Ezra and His Mission
Ezra 7:9, 10
For on the first day of the first month began he to go up from Babylon, and on the first day of the fifth month came he to Jerusalem…

Two generations had elapsed between the close of Ezra 6. and the events with which the final chapters of the book are concerned. The prophetic voice was silent; Haggai and Zechariah had long since passed away. Zerubbabel, the last representative of the house of David, in whose person some had looked for a restoration of the Jewish kingdom, was dead. The high priesthood, which had been filled by the saintly Jeshua, was occupied by Eliashib, who became connected by marriage with two conspicuous enemies of the faith of Israel. His grandson married a daughter of Sanballat the Horonite; he himself "was allied unto Tobiab," to whom he gave a residence "in the courts of the house of God" (Nehemiah 13:4-7, 28). Darius had been succeeded by Xerxes, the story of whose pride, lasciviousness, passion, and feebleness is one of the most ignoble of the records of classic history. He was the Ahasuerus of the book of Esther. We may judge from the book of Esther how unfavourable the times were for carrying on the national and spiritual restoration of Israel. The full extent of the debasement of the settlers in Palestine was not known in Babylon; it broke on both Ezra and Nehemiah with painful surprise (Ezra 9.; Nehemiah 13.). But enough was known to awaken concern; he desired "to teach in Israel statutes and judgments." Filled with this pious desire, he obtained permission to go up to Jerusalem.

I. THE CHARACTER OF EZRA. He was a priest, but he was still more a scribe; tradition assigns to him a leading part in the formation of the canon of Jewish Scriptures. The beginning of the study of Hebrew literature belongs to this period; the dignity of the pursuit invested the name "scribe" with honour, changed the mere registrar of documents and chronicler of events into the scholar and teacher. The change of language consequent on the deportation of the Hebrews into Babylon rendered it necessary that some should draw the inspiring record of the past from the obscurity of a dead or dying language, and make the people acquainted with their Divine- mission and the duties that mission imposed upon them. Above all, the law of the Lord was the object of Ezra's reverence; he was "a ready scribe in the law of Moses, which the Lord God of Israel had given;" he "had prepared his heart to seek the law of the Lord, and to do and teach it." The character of Ezra was intimately associated with his vocation: his were the habits of the student; his virtues were not those of the statesman, the warrior, or the priest, but the virtues of the scholar; it was his not to give, but to interpret, laws.

1. The profound piety of the man first strikes us. The precepts of the law were to him "the words of God;" behind the writings he saw the august personal authority of the ever-living Ruler of his people. He lived in awe of his will; he had a deep conviction of the evil of sin against him, so deep that it impressed itself on others; they who sympathised with his purpose were those who "trembled at the words of the God of Israel" (Ezra 9:4; Ezra 10:3). He had a vivid consciousness of his mission, and the nearness of God to him in its fulfilment; again and again he refers his success to "the good hand of his God upon him."

2. Ezra had courage, but it was the courage of the student; not impulsive, but meditative. He knew and feared the dangers of the way; but he knew how to conquer fear (Ezra 8:21-23). He needed to be aroused to effort, and when he was called to action he prepared himself for it by consecration (Ezra 10:4, 5). There is a physical, and there is also a moral, courage; that is the most enduring bravery which knowing of dangers, faces them, trembles but advances, which supplies the lack of impulse by resolve. The "fear of the Lord" casts out all other fear.

### TASK DESCRIPTION
Quote the passage on Ezra from "2. Ezra had" to "all other fear.".

### RAW DATA
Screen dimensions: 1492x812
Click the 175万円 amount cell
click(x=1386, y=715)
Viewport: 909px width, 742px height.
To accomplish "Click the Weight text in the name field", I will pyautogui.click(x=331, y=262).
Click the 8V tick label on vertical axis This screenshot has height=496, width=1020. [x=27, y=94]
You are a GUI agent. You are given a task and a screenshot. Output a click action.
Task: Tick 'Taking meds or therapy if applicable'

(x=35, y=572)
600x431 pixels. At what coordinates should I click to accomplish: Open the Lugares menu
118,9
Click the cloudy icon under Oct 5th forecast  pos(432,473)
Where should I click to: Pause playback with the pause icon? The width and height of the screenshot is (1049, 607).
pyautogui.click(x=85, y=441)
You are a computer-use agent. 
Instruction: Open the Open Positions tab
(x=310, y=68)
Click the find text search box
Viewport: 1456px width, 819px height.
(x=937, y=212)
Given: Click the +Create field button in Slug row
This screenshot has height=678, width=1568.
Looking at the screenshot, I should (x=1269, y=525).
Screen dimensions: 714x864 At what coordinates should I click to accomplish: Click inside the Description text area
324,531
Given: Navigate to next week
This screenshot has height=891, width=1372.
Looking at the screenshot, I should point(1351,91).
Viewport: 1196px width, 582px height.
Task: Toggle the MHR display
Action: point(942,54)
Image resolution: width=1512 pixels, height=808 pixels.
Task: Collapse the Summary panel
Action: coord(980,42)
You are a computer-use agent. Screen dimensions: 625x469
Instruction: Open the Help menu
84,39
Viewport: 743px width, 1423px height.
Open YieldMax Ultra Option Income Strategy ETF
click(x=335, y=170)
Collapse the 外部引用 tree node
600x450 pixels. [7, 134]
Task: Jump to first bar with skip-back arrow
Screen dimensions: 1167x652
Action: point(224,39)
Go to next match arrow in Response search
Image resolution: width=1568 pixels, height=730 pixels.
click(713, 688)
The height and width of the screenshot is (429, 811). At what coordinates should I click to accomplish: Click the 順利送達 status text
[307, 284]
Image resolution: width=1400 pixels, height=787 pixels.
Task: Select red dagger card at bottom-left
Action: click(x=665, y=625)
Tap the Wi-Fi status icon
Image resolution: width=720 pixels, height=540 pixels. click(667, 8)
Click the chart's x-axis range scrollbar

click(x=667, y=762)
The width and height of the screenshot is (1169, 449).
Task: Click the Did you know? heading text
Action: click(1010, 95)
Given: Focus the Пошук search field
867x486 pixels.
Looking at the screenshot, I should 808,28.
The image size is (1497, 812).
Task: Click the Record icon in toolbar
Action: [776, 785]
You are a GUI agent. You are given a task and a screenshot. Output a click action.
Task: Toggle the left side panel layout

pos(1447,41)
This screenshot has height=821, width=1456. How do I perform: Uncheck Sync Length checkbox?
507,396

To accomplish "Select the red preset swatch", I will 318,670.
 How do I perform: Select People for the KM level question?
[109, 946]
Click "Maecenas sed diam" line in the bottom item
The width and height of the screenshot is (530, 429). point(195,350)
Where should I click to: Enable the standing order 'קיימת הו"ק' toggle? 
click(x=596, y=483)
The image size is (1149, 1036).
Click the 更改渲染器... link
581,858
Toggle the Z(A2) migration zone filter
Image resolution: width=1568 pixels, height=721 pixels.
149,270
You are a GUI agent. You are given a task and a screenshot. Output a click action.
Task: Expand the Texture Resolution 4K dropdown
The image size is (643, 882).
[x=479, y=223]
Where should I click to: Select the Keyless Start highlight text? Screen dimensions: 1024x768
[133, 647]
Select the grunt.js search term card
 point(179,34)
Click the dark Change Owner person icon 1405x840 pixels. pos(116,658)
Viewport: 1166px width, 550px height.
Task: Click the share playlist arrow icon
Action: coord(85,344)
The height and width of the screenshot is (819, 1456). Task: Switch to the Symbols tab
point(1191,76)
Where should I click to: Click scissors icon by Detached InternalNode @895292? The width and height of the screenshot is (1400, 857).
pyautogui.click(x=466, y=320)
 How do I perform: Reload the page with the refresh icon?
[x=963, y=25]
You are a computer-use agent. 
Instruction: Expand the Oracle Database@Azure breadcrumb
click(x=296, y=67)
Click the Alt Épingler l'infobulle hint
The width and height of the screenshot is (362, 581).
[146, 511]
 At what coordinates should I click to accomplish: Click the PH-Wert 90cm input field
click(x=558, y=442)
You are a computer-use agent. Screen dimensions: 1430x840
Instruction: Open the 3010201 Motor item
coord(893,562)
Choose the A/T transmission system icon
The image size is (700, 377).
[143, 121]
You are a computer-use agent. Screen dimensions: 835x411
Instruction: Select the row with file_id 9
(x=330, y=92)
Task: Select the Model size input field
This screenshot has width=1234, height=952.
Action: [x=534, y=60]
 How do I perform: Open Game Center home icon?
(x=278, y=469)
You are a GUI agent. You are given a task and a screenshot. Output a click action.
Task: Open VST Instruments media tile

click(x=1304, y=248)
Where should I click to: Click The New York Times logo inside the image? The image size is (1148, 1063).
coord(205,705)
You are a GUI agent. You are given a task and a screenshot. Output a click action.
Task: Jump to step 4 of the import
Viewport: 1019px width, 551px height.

### REPLY
2. Ezra had courage, but it was the courage of the student; not impulsive, but meditative. He knew and feared the dangers of the way; but he knew how to conquer fear (Ezra 8:21-23). He needed to be aroused to effort, and when he was called to action he prepared himself for it by consecration (Ezra 10:4, 5). There is a physical, and there is also a moral, courage; that is the most enduring bravery which knowing of dangers, faces them, trembles but advances, which supplies the lack of impulse by resolve. The "fear of the Lord" casts out all other fear.